Query compilation and optimization consumes a lot of resources, especially hard hit is CPU. Obviously these costs go up with the complexity of the query. Depending on design even a simple query can consume 20 milliseconds of CPU time. You can see how this can quickly add up and effect overall system performance. This is where query plans come in and SQL’s ability to cache compiled query plans for reuse. On a new query the query plan is placed in procedure cache. The process is fairly straight forward, the incoming query is checked against the plan cache, if found the plan is reused, if not found the query is parsed and compiled and the resultant query plan is stored in cache. The more query plans can be reused the better saving the CPU the overhead of having to parse and compile the query. Reusing query plans is extremely important on high volume OLTP systems where the queries are relatively small and static. In such cases the query compilation can exceed that actual cost of executing the query itself. For OLTP environments often the plan reuse is based on keys and not necessarily on the exact value or values used as predicates in the query. When it come to a OLAP or data-warehousing plan reuse usually depends upon predicates in the query. Many times the execution is much more costly then the actual compilation so workload may benefit greatly from using ad hoc SQL and letting the query optimizer search for the optimal plan for each set of values. The optimal query plan is more likely to change depending on the predicates in the query. Using parameterized queries or stored procedures for OLTP based applications substantially increases the chance of reusing a cached plan. Parameterization can be enabled at the database or query level via the “PARAMETERIZATION FORCED” database option or query hint.

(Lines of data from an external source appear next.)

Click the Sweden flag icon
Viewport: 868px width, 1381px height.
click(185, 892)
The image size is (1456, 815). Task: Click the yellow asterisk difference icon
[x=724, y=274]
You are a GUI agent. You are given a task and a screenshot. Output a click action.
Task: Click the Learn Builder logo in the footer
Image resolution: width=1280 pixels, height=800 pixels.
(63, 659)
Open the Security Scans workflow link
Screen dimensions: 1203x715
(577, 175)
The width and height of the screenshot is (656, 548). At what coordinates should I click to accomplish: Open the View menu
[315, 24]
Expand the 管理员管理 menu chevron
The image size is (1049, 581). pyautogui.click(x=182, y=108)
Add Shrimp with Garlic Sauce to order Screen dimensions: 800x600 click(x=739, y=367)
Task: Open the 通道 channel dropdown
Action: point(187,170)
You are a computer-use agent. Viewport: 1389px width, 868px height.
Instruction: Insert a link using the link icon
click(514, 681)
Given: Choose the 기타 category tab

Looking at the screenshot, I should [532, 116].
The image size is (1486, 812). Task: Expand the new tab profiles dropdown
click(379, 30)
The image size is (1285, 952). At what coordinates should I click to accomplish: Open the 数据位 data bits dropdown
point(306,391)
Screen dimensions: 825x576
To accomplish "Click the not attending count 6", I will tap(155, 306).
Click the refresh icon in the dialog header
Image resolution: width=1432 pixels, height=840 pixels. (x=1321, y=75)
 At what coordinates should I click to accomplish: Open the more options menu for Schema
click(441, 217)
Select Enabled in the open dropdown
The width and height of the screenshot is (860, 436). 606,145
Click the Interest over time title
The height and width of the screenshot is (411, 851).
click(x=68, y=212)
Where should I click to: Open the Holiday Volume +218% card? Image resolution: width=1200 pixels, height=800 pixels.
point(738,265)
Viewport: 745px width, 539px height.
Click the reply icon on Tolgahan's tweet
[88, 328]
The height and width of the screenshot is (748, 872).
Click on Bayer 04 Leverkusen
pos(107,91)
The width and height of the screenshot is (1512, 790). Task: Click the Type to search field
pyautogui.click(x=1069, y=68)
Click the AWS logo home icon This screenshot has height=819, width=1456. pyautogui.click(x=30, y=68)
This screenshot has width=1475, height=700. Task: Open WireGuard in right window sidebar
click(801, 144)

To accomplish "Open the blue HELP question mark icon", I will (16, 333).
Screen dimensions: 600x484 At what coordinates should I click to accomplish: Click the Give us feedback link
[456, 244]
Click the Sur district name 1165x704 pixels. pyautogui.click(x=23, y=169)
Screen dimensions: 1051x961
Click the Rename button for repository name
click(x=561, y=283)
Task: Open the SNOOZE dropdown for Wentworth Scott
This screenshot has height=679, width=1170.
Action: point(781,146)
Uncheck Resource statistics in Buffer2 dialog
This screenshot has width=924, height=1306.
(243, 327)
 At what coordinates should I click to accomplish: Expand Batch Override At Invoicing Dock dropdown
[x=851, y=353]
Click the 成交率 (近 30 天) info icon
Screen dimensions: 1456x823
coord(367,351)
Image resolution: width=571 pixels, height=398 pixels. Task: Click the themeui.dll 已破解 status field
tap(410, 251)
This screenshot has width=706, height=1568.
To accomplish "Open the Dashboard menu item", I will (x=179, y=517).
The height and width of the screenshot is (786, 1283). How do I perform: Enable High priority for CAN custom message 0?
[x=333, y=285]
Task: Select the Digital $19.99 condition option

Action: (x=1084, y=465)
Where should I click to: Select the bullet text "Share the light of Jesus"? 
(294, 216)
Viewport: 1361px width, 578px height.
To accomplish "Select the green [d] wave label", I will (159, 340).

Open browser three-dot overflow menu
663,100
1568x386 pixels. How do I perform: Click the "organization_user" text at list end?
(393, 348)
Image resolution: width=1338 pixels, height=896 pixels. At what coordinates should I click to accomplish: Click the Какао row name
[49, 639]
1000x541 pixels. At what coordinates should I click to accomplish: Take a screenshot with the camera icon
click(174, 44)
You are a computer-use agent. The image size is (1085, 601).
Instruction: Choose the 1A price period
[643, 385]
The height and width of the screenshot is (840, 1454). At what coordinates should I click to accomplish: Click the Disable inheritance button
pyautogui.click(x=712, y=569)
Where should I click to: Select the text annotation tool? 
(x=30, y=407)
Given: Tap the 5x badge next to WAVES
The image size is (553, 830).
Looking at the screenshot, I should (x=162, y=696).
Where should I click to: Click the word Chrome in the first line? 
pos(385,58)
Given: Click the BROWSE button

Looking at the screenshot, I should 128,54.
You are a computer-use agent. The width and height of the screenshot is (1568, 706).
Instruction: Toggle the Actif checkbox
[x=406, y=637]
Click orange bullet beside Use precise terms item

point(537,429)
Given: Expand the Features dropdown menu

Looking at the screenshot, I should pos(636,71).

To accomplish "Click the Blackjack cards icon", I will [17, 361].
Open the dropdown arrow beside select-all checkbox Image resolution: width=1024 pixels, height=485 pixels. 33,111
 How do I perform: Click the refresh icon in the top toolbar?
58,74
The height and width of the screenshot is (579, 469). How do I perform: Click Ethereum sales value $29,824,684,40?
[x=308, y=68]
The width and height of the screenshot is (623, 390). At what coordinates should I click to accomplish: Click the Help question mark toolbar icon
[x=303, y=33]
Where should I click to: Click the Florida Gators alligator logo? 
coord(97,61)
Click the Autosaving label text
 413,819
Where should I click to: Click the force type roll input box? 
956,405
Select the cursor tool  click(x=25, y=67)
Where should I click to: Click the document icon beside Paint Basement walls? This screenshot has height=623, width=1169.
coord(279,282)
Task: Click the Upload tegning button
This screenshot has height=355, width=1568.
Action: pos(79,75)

How to find query compilations:
Of course the is an “App for that” actually it’s a DMV. When a query is compiled it is given an ID or “signature” represented as the query_hash column in the sys.dm_exec_requests and sys.dm_exec_query_stats DMV’s. If you are looking at the showplan XML it is represented by the QueryHash tag. Queries that only vary by their literal values will have the same query hash. For example the first and second queries would generate the same query hash :
- SELECT * FROM sys.databases WHERE database_id = 1
- SELECT * FROM sys.databases WHERE database_id = 12
- SELECT * FROM sys.databases WHERE name = ‘master’
The query hash is computed based on the tree structure of the query produced during the compilation process. The query hash ignores whitespaces, any differences in explicit columns VS * in the select list, and fully qualified object names VS not fully qualified. An easy way to detect applications that submit lots of ad hoc queries is by grouping on the sys.dm_exec_query_stats.query_hash column as follows:
- select q.query_hash,
- t.text as sample_query,
- p.query_plan as sample_plan
- from (select top 20 query_hash,
- count(*) as number_of_entries,
- min(sql_handle) as sample_sql_handle,
- min(plan_handle) as sample_plan_handle
- from sys.dm_exec_query_stats
- group by query_hash
- having count(*) > 1
- order by count(*) desc) as q
- cross apply sys.dm_exec_sql_text(q.sample_sql_handle) as t
- cross apply sys.dm_exec_query_plan(q.sample_plan_handle) as p
If you see number_of_entries in the hundreds or thousands this query is a candidate for parameterization. If you take the CompileTime and CompileCPU fields from the sample_plan and multiply them against the number_of_entries the result will be a rough estimate of the amount of time saved by parameterization.
When a query is submitted to SQL Server, the server checks for the validity and correctness of the query plan before it begins executing. If one of these checks fails, the batch may have to be compiled again to produce a different query plan known as a recompile. Recompilations are generally necessary to ensure correctness and are often performed when the optimizer determines that there could be a more optimal query plan. Compilations by nature are CPU intensive and hence excessive recompilations could result in high CPU utilization on the system.
Recompilation can happen in response to various conditions, such as:
- Schema changes
- Statistics changes
- Deferred compilation
- SET option changes
- Temporary table changes
- Stored procedure creation with the RECOMPILE or OPTION (RECOMPILE) query hint
Recompiles can be detected via the performance monitor looking at the SQL Statistics and looking at the ration of SQL Recompilation/sec to the number of Batch Requests/sec.
These are the key data counters:
- SQL Server: SQL Statistics: Batch Requests/sec
- SQL Server: SQL Statistics: SQL Compilations/sec
- SQL Server: SQL Statistics: SQL Recompilations/sec
How much time does SQL spend optimizing:
Looking at the sys.dm_exec_query_optimizer_info DMV, you can get a good idea of the time SQL Server spends optimizing. If you take two snapshots of this DMV, you can get a good feel for the time that is spent optimizing in the given time period. Looking at the elapsed time due to optimizations.
select * from sys.dm_exec_query_optimizer_info
Another good DMV to look at is sys.dm_exec_query_stats.
The data columns of interest are:
- Total worker time
- Plan generation number
- Statement Start Offset
In particular, plan_generation_num indicates the number of times the query has recompiled. The following query will return the top 25 stored procs that have been recompiled:
select top 25
cross apply sys.dm_exec_sql_text(sql_handle) as sql_text
order by plan_generation_num desc
Avoid changing SET options within stored procedures. It is better to set them at the connection level. Ensure that SET options are not changed during the lifetime of the connection.
- To avoid recompilations that are due to changes in statistics, specify the KEEPFIXED PLAN query hint.
- To avoid recompilations due to temporary table usage you can change the temporary tables to table variables or use the KEEP PLAN query hint.
- Turn off the automatic updates of statistics for indexes and statistics that are defined on a table or indexed view prevents recompilations that are due to statistics changes on that object. Just make sure you replace it with a periodic maintenance job to update stats on a specific interval.
- Use qualified object names i.e. shema.tablename to avoid comilations due to ambiguity between objects.
- Periodically run the DTA (Database Tuning Advisor) to determine any index optimization that may be need, again use with caution and common sense.
- Check stored procedures to see if it was created with the WITH RECOMPILE option or whether the RECOMPILE query hint was used. If so you may be able to take advantage of a statement-level RECOMPILE hint if a particular statement rather then forcing the entire stored procedure.